Moreover, Stevenson and Wolfers also find that the third rule of the blog is also substantiated; namely, more more is less better. Or, to use their terms, “while each additional dollar of income yields a greater increment to measured happiness for the poor than for the rich, there is no satiation point.” That is, someone earning $10,000 may get more sense of happiness from an additional $1,000 than does someone earning $1,000,000, but both experience an increase in well-being in a consistently proportional way.
So who cares? Well, I do for one. Hey, if you’re going to build a blog on a pretty basic concept, it’s nice to have the research back it up (unlike, say, some Keynesian economists).
You should too. Some government policies seem to assume (conveniently so) that once a person has a certain amount of income (call them “rich”), they do not value additional money anymore. Therefore, you can take money away from them and give it to people who do value the additional money (call them “poor”) and make society better off by creating a greater sense of well-being.

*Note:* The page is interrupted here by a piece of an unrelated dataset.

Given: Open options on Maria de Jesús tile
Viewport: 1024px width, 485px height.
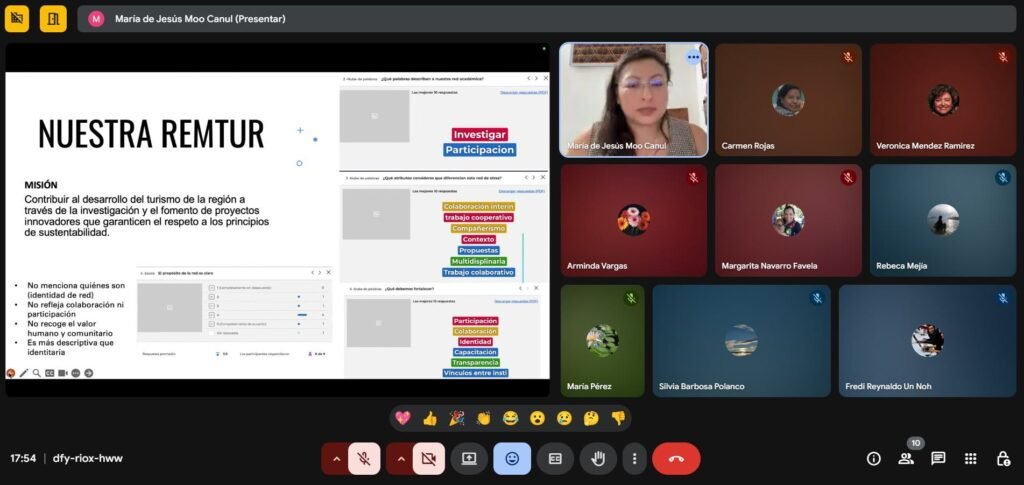Looking at the screenshot, I should click(693, 57).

This utilitarian approach would seem to justify redistributive social policies. The only problem is, it isn’t accurate–or at least it isn’t as simple as that (as the research above shows). And that’s even before taking into account the costly nature (both direct and indirect) of the mechanisms for redistributing the wealth.
So there you have it. No matter how much you make, no matter what country you’re in, more is better than less.
Economics has few “laws”. The most notable is the Law of Demand, which simply states that there is an inverse relationship between the price of a thing and how many units people are willing to buy (i.e., when the price goes down (up), people buy more (less)). The Law of Demand is basically just the culmination of the most basic observations of human behavior; specifically, The Basics with which I started this blog.
There are a few other things that sometimes get labelled as “laws” in economics textbooks. The “law of supply” only applies to things still actively produced, for which the necessary inputs are available; but in general, the more people are willing to pay for something, the more of it producers will try to produce. The “law of diminishing returns”–typically applied in the context of production–assumes there is at least one fixed input that constrains the marginal productivity of the rest. It’s more a rule of thumb than a “law.” But it is also analogous to Rule #3 in The Basics: More more is less better.